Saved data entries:
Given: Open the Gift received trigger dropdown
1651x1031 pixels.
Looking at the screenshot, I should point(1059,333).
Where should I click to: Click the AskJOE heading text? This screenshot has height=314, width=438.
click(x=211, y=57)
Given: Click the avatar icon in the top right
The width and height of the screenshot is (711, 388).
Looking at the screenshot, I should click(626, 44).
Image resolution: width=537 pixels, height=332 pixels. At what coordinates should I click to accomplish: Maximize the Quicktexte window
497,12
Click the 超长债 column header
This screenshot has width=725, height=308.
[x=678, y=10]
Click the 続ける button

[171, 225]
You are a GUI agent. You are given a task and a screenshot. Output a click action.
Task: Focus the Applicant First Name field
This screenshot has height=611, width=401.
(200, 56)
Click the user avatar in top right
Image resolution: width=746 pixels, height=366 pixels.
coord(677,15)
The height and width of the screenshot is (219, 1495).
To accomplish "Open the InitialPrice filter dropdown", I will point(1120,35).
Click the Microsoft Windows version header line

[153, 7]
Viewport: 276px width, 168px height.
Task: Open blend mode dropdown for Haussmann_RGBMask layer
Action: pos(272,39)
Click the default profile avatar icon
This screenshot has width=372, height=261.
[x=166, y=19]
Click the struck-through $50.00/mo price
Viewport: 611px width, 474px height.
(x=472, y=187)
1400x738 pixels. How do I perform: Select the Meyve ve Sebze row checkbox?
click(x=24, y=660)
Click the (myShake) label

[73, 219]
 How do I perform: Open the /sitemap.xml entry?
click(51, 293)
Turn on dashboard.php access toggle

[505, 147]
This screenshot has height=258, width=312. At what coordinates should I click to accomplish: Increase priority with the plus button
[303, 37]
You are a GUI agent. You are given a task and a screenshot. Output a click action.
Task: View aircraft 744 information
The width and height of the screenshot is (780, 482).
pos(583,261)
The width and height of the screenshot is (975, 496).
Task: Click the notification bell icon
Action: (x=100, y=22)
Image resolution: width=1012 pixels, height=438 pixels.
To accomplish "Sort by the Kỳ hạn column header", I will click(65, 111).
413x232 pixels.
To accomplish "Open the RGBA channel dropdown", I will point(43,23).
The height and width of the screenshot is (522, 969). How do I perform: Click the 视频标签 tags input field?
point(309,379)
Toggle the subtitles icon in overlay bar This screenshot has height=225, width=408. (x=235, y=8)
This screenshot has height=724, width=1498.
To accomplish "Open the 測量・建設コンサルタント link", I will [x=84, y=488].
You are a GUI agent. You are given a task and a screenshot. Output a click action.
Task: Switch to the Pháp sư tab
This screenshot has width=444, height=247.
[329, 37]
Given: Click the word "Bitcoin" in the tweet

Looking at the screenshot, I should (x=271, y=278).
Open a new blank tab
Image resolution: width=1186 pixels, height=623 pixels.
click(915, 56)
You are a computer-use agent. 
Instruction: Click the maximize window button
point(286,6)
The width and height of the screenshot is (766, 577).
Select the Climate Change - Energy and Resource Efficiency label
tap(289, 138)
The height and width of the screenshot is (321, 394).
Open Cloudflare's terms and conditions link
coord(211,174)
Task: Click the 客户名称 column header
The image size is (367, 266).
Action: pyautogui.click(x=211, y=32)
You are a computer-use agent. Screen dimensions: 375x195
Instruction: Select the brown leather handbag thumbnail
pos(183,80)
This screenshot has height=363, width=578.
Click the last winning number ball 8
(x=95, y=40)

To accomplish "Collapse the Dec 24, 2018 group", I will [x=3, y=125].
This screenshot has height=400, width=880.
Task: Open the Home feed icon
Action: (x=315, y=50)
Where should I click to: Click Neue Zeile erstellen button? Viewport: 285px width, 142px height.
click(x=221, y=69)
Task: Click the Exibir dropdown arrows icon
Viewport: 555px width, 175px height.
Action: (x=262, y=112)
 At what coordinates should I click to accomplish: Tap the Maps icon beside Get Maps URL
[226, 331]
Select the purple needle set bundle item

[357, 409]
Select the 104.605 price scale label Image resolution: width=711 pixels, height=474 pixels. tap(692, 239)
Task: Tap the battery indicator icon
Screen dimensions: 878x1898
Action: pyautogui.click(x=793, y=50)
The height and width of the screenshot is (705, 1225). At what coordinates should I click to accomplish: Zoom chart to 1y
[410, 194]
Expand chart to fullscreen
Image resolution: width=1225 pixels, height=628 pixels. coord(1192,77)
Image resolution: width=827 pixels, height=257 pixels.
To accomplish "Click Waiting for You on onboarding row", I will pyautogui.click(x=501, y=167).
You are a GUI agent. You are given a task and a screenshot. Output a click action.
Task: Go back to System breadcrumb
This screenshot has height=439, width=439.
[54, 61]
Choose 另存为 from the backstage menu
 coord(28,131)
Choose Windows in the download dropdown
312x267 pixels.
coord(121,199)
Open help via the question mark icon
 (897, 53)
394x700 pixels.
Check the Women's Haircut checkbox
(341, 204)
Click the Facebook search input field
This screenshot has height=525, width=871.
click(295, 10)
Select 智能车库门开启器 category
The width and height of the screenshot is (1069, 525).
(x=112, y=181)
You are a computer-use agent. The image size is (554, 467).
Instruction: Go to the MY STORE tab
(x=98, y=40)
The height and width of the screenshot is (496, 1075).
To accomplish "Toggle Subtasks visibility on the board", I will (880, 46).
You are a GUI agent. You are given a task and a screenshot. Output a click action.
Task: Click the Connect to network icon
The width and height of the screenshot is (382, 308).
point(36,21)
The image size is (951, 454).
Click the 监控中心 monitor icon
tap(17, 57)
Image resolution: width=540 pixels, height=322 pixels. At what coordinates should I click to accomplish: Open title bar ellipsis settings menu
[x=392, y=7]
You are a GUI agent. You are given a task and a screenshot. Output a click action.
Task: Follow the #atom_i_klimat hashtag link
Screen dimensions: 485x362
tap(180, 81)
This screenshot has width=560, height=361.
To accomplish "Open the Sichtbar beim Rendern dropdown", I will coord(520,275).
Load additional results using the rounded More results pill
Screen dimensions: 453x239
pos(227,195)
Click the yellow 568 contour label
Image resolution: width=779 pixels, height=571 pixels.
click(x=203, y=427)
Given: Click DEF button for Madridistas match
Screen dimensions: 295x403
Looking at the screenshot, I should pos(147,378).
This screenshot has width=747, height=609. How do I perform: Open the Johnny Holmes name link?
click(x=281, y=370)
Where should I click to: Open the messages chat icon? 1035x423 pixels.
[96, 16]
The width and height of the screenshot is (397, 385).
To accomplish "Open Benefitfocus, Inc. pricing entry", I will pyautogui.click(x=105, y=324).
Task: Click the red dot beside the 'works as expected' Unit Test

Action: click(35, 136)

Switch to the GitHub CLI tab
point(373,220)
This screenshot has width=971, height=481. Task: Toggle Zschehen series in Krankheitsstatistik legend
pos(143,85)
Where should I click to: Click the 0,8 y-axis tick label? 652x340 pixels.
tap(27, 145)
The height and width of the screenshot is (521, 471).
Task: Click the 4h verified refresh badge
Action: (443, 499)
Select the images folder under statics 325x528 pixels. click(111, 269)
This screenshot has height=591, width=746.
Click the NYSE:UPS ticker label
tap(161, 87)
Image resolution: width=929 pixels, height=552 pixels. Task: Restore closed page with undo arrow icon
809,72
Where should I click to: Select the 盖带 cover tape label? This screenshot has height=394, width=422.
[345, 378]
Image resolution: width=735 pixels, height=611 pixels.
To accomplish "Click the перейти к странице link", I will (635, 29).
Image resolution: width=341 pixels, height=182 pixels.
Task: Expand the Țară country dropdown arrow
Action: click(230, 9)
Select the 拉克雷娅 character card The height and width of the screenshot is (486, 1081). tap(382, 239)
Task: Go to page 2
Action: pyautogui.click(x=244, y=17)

Exercise: Return only those lines of the records that contain the string "computer".

Worked solution:
You are a computer-use agent. 
You are a computer-use agent. Screen dimensions: 375x195
You are a computer-use agent. The image size is (554, 467).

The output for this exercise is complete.